初長編作『Playback』からおよそ2年半、三宅唱監督の最新作『THE COCKPIT』が公開される。 新しい世代のヒップホップ・ミュージシャンたちによる作曲風景を被写体としたこのフィルムを、「音楽をつくる」ことをめぐる喜びと驚きが、その誠実なまなざしによって見事に映し出された作品であると言えるだろう。労働と遊びを行ったり来たりしながら、創造行為を生活そのものとして設計するOMSBやBim。彼らの姿をめぐっての映画づくりとは、いかなる過程を経たものであったのか。三宅唱監督と本作のプロデューサー・松井宏氏との対話をお送りする。

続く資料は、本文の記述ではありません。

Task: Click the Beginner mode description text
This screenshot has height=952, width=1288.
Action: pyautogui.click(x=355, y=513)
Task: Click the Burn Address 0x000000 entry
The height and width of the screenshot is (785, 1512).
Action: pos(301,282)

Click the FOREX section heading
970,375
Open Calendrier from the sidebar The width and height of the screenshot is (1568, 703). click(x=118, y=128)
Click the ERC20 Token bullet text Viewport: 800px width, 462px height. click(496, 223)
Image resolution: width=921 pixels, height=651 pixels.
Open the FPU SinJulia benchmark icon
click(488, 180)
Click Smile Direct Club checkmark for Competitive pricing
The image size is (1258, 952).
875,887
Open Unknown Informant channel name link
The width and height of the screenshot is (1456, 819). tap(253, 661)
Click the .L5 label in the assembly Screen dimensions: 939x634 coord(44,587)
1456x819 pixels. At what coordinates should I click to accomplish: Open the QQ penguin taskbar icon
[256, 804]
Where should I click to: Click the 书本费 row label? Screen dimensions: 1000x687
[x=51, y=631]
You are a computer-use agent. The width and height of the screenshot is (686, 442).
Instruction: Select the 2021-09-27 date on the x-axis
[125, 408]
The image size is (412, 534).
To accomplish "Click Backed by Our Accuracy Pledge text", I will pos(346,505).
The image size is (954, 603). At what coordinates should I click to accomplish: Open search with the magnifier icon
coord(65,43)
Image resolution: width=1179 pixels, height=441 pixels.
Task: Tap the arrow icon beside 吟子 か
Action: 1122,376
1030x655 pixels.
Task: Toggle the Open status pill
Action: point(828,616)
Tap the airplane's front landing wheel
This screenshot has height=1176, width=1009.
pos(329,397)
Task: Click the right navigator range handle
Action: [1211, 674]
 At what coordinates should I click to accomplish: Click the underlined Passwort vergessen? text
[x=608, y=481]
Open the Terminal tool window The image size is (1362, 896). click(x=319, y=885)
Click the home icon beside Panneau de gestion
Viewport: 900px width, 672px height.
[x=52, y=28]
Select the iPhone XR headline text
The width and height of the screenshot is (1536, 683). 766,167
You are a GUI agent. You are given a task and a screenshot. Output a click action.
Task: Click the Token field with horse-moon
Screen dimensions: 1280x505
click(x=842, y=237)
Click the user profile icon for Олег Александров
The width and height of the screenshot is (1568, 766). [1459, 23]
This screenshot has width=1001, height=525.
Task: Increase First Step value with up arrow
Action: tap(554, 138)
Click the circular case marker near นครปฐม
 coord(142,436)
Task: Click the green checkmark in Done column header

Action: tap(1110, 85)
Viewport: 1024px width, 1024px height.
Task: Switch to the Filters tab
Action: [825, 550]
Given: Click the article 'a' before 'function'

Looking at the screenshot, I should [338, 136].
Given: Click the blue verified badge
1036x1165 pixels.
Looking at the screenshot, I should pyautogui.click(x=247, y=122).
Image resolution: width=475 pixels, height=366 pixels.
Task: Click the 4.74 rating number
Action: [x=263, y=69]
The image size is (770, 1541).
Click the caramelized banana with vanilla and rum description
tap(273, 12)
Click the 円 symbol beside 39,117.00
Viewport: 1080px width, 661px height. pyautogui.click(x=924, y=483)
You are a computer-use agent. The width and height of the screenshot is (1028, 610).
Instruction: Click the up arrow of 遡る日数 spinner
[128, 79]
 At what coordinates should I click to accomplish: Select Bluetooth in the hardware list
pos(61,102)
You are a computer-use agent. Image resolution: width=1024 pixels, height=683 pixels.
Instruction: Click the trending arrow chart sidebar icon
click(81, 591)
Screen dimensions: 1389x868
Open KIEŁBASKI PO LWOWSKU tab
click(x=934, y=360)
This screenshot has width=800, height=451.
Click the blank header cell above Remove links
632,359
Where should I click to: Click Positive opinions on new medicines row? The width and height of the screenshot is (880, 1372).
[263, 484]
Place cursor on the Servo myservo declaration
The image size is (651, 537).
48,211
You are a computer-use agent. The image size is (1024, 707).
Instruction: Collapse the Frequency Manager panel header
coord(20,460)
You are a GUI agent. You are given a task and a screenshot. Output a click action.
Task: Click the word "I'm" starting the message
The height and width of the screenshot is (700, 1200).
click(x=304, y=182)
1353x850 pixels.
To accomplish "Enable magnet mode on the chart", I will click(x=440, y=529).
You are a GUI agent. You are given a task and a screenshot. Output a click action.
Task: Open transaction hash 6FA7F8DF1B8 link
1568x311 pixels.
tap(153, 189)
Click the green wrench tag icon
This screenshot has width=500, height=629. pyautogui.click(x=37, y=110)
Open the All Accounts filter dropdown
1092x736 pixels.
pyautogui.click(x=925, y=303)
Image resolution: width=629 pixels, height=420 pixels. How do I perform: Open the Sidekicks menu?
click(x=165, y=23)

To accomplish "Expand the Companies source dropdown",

——三宅監督がヒップホップを聴き始めたのはいつくらいからなんでしょうか。

三宅唱:小6の頃だったと思います。地元のFMラジオを聴いていたら日本語ラップが流れてきたのが最初です。「ストリートフレーバー」というヒップホップ/ブラックミュージック専門番組があって、すごく充実していたんです。ちょうど、1996年に日比谷野外音楽堂で「さんピンCAMP」という大きなヒップホップのイベントがあったんですが、そういう流れが札幌の小学生にまで届いていました。それで思いきり影響をうけて、もうずっとブラックミュージックばかり聴いてきました。

とはいえ、単体のアーティストのアルバムをフル聴きする習慣はなぜかなくて。ラジオを録音したテープをずっときいたり、友達にもらったミックステープをきいたり。東京に出てきてからはとくに、CDを買うよりクラブにいくほうが多くて。たんにトラックが好きだったのか、首ふって体動せるのが好きだっただけか、とあとから思ったんですが、そう気づいたのは、実はここ5、6年の話で、あるときから日本語のリリックが自分に刺さるようになってきてからです。恥ずかしいですが、遅いんです。ラップの言葉をメッセージとして受けとるようになってから、それに心を動かされたり、いろいろ考えたり、やっぱりそうしているうちに自然と、自分の人生とか映画づくりのことを重ねてみたりして。ずっとヒップホップをきいてきたけど、付き合い方にはそういう変化がありました。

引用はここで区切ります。